Tribunal Administratif de Lyon — Décision N° TA69-2411324

jeudi 28 novembre 2024

JuridictionTribunal Administratif de Lyon
SectionTribunal Administratif de Lyon
N° DossierTA69-2411324
TypeOrdonnance
RecoursPlein contentieux
PublicationD

Résumé IA

Le Tribunal Administratif de Lyon a été saisi par Mme B d’un recours contestant le refus de délivrance d’une carte mobilité inclusion (mention invalidité ou priorité) et le refus d’attribution de l’allocation aux adultes handicapés (AAH). Le juge a rejeté la requête comme portée devant un ordre de juridiction incompétent, en application de l’article R. 222-1 du code de justice administrative. Il a rappelé que, selon les articles L. 241-3 et L. 241-9 du code de l’action sociale et des familles, ces deux litiges relèvent de la compétence exclusive du juge judiciaire (tribunal judiciaire).

Texte intégral

Vu la procédure suivante :

Par une requête, enregistrée le 12 novembre 2024, Mme A B doit être regardée comme demandant au tribunal d'annuler, en premier lieu, la décision par laquelle a été rejetée sa demande de délivrance d'une carte " mobilité inclusion " portant la mention " invalidité " ou " priorité ", en second lieu, la décision refusant l'attribution de l'allocation aux adultes handicapés (AAH).

Vu les autres pièces du dossier.

Vu :

- le code de l'action sociale et des familles ;

- le code de justice administrative.

Considérant ce qui suit :

1. Aux termes de l'article R. 222-1 du code de justice administrative : " () les présidents de formation de jugement des tribunaux () peuvent, par ordonnance : / () 2° Rejeter les requêtes ne relevant manifestement pas de la compétence de la juridiction administrative ; / () ".

Sur la carte " mobilité inclusion " portant la mention " invalidité " ou " priorité " :

2. Aux termes de l'article L. 241-3 du code de l'action sociale et des familles, la carte " mobilité inclusion " destinée aux personnes physiques est délivrée par le président du conseil départemental sur avis de la commission des droits et de l'autonomie des personnes handicapées et peut porter la mention " invalidité ", " priorité " ou " stationnement pour personnes handicapées ". Aux termes du V bis du même article : " Les décisions prises par le président du conseil départemental sur le fondement du présent article peuvent faire l'objet d'un recours devant le juge judiciaire lorsque la demande concerne la mention " invalidité " ou " priorité " de la carte. / () ".

3. Il résulte de ces dispositions que les juridictions de l'ordre judiciaire sont seules compétentes pour connaître des recours dirigés contre les décisions de l'administration relatives à l'attribution de la carte " mobilité inclusion " portant la mention " invalidité " ou " priorité ".

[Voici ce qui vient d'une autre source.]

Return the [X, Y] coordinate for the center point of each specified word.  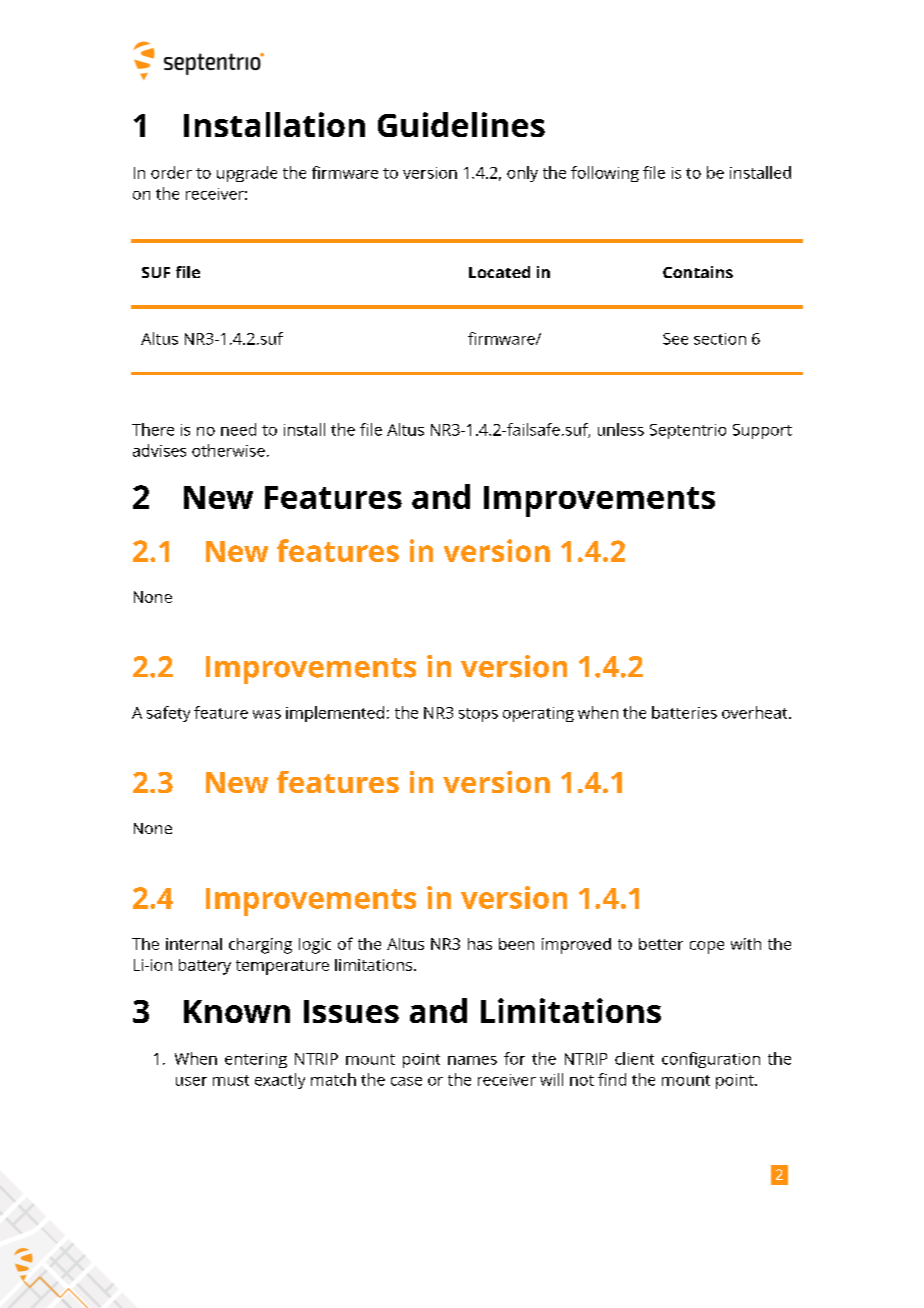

Sur l'allocation aux adultes handicapés :

4. Aux termes de l'article L. 241-6 du code de l'action sociale et des familles : " I. - La commission des droits et de l'autonomie des personnes handicapées est compétente pour : () / 3° Apprécier : / a) Si l'état ou le taux d'incapacité de la personne handicapée justifie l'attribution, () pour l'adulte, de l'allocation prévue aux articles L. 821-1 et L. 821-2 du code de la sécurité sociale () ". Aux termes de l'article L. 241-9 du même code : " Les décisions relevant du 1° du I de l'article L. 241-6 () ainsi que celles relevant des 2°, 3° et 5° du I du même article peuvent faire l'objet de recours devant les tribunaux judiciaires spécialement désignés en application de l'article L. 211-16 du code de l'organisation judiciaire. () ".

5. Il résulte des dispositions précitées du code de l'action sociale et des familles que les litiges relatifs aux décisions concernant le bénéfice de l'allocation aux adultes handicapés relèvent, en première instance, de la seule compétence du tribunal judiciaire.

6. La requête de Mme B étant relative à la délivrance d'une carte " mobilité inclusion " portant la mention " invalidité " ou " priorité " ainsi qu'à l'octroi de l'allocation aux adultes handicapés, la juridiction administrative n'est manifestement pas compétente pour en connaître. Par suite, la requête doit être rejetée en application des dispositions précitées du 2° de l'article R. 222-1 du code de justice administrative.

O R D O N N E :

Article 1er : La requête de Mme B est rejetée comme portée devant un ordre de juridiction incompétent pour en connaître.

Article 2 : La présente ordonnance sera notifiée à Mme A B.

Fait à Lyon, le 28 novembre 2024.

Le président de la 2ème chambre,

Jean-Pascal Chenevey

La République mande et ordonne à la préfète du Rhône, en ce qui la concerne, et à tous commissaires de justice à ce requis, en ce qui concerne les voies de droit commun contre les parties privées, de pourvoir à l'exécution de la présente décision.